**Your task**
Could you copy, word for word, only the lines from the one containing "Task: Select the Snow White thumbnail" through the last line of the records below, both included?

[Extracted records]

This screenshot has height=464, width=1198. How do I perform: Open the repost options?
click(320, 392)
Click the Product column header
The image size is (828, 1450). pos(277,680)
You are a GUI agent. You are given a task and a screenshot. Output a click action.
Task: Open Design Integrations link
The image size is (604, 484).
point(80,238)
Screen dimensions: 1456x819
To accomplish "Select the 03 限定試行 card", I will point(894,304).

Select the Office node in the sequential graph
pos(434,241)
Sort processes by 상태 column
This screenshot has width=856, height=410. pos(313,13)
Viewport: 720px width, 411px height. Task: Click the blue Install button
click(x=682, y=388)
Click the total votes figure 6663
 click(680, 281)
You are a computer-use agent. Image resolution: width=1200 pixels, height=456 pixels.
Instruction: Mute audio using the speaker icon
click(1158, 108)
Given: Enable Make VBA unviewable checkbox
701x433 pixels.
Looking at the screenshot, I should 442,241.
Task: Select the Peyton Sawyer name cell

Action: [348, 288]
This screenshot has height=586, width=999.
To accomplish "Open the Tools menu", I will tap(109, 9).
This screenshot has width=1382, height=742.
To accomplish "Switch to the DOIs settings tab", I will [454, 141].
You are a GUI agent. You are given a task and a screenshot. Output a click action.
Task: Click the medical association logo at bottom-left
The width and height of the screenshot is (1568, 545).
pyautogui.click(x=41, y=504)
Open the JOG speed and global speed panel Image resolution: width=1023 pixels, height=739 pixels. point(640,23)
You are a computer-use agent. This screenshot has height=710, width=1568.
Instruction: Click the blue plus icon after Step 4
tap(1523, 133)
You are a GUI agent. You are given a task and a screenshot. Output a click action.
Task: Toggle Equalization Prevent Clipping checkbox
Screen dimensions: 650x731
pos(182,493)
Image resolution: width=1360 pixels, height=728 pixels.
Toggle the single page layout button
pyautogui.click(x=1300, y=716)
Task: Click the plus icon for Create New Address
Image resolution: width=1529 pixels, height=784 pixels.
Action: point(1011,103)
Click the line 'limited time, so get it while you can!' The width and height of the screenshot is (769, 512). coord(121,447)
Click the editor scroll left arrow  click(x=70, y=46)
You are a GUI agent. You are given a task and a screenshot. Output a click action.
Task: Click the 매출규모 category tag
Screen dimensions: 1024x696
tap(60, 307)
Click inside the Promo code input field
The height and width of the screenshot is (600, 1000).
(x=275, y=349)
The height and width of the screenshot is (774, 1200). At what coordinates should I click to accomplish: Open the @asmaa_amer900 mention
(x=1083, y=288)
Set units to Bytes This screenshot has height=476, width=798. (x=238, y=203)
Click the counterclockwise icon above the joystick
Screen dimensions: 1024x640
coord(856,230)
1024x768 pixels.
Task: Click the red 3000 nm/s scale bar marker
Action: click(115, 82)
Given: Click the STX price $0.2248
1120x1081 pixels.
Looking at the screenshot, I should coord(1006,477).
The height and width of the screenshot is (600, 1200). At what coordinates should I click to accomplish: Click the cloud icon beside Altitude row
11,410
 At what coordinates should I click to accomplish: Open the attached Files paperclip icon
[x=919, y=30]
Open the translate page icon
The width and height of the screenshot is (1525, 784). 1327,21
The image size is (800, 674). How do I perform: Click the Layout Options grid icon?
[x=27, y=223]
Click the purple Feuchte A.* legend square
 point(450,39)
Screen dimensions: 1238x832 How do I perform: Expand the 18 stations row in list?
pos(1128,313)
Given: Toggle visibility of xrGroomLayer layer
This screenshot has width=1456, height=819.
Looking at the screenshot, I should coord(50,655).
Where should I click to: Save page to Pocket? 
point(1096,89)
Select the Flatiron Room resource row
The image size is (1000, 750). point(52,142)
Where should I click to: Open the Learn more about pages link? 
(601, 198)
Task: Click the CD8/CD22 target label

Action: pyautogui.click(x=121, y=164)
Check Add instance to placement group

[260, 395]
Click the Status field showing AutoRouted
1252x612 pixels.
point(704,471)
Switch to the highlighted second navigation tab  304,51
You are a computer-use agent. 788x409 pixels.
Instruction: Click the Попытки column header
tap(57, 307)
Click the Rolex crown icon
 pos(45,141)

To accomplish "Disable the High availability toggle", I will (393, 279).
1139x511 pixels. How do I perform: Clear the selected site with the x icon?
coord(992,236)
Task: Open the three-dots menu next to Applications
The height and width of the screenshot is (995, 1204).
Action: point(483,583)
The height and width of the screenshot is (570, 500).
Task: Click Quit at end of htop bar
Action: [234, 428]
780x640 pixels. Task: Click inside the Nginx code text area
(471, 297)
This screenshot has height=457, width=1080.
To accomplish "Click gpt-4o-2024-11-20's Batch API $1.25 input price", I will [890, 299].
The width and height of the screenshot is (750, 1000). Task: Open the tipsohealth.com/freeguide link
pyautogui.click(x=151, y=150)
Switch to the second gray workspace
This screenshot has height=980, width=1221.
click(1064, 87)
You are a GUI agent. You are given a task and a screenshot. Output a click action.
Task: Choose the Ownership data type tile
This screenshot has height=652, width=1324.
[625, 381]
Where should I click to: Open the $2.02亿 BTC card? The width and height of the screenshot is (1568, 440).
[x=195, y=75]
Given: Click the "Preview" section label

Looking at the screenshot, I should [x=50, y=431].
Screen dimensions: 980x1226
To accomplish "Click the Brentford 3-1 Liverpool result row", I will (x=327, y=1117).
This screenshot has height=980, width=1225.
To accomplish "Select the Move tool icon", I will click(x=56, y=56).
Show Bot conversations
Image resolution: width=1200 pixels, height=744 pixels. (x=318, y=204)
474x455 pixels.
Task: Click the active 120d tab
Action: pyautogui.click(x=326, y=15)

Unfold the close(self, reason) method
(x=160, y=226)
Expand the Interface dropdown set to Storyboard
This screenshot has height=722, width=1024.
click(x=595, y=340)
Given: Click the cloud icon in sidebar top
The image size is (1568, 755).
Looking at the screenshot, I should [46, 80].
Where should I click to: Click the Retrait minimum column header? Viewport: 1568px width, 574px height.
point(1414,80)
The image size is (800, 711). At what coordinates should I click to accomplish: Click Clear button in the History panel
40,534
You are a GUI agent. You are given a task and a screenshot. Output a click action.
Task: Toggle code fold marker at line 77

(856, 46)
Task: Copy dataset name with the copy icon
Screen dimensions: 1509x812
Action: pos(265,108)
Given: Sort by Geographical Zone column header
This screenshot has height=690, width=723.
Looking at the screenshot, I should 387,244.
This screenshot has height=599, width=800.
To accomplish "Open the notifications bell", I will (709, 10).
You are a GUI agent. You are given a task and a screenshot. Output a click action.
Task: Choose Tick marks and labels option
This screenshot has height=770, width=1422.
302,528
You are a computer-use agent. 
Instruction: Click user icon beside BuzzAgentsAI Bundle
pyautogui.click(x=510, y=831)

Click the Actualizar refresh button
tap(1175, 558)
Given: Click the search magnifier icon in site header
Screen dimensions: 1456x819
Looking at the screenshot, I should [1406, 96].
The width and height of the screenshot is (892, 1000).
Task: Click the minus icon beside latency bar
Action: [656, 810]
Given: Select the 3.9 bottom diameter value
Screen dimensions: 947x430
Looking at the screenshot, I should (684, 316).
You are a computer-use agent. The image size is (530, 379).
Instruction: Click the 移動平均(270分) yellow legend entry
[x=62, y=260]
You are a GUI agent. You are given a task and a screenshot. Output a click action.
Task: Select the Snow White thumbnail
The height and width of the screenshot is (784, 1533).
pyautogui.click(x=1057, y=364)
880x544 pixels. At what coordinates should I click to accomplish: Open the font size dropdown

**Response to the task**
Task: Select the Snow White thumbnail
The height and width of the screenshot is (784, 1533).
pyautogui.click(x=1057, y=364)
880x544 pixels. At what coordinates should I click to accomplish: Open the font size dropdown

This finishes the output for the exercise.